Work order: Could you retype the entries exactly as they are?

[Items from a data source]
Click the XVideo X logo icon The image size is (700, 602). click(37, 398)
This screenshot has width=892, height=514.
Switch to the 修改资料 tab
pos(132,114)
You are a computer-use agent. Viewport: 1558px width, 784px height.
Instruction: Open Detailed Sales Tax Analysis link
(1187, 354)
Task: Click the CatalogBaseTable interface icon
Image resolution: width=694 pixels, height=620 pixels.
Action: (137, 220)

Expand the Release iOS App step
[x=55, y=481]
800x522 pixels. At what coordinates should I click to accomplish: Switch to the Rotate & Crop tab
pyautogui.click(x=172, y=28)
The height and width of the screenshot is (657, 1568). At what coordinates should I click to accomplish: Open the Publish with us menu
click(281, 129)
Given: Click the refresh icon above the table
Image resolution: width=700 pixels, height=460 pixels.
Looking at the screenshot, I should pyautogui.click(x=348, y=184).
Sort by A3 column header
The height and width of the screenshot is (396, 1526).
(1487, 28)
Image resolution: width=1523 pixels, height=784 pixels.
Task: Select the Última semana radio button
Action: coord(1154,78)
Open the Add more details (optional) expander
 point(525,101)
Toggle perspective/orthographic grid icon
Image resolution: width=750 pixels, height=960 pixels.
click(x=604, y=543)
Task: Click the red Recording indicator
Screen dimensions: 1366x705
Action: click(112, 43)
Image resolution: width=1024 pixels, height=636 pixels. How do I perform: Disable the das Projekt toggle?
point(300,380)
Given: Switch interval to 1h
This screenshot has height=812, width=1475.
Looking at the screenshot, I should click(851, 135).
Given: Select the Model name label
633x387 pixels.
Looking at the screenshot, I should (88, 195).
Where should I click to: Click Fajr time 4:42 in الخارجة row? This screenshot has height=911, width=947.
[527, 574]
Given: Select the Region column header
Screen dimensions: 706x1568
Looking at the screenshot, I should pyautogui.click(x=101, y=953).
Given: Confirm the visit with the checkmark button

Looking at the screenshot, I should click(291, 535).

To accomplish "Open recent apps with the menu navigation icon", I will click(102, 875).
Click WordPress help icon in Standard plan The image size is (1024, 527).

Output:
Click the XVideo X logo icon The image size is (700, 602). click(37, 398)
This screenshot has width=892, height=514.
Switch to the 修改资料 tab
pos(132,114)
You are a computer-use agent. Viewport: 1558px width, 784px height.
Instruction: Open Detailed Sales Tax Analysis link
(1187, 354)
Task: Click the CatalogBaseTable interface icon
Image resolution: width=694 pixels, height=620 pixels.
Action: (137, 220)

Expand the Release iOS App step
[x=55, y=481]
800x522 pixels. At what coordinates should I click to accomplish: Switch to the Rotate & Crop tab
pyautogui.click(x=172, y=28)
The height and width of the screenshot is (657, 1568). At what coordinates should I click to accomplish: Open the Publish with us menu
click(281, 129)
Given: Click the refresh icon above the table
Image resolution: width=700 pixels, height=460 pixels.
Looking at the screenshot, I should pyautogui.click(x=348, y=184).
Sort by A3 column header
The height and width of the screenshot is (396, 1526).
(1487, 28)
Image resolution: width=1523 pixels, height=784 pixels.
Task: Select the Última semana radio button
Action: coord(1154,78)
Open the Add more details (optional) expander
 point(525,101)
Toggle perspective/orthographic grid icon
Image resolution: width=750 pixels, height=960 pixels.
click(x=604, y=543)
Task: Click the red Recording indicator
Screen dimensions: 1366x705
Action: click(112, 43)
Image resolution: width=1024 pixels, height=636 pixels. How do I perform: Disable the das Projekt toggle?
point(300,380)
Given: Switch interval to 1h
This screenshot has height=812, width=1475.
Looking at the screenshot, I should click(851, 135).
Given: Select the Model name label
633x387 pixels.
Looking at the screenshot, I should (88, 195).
Where should I click to: Click Fajr time 4:42 in الخارجة row? This screenshot has height=911, width=947.
[527, 574]
Given: Select the Region column header
Screen dimensions: 706x1568
Looking at the screenshot, I should pyautogui.click(x=101, y=953).
Given: Confirm the visit with the checkmark button

Looking at the screenshot, I should click(291, 535).

To accomplish "Open recent apps with the menu navigation icon", I will click(102, 875).
Click WordPress help icon in Standard plan The image size is (1024, 527).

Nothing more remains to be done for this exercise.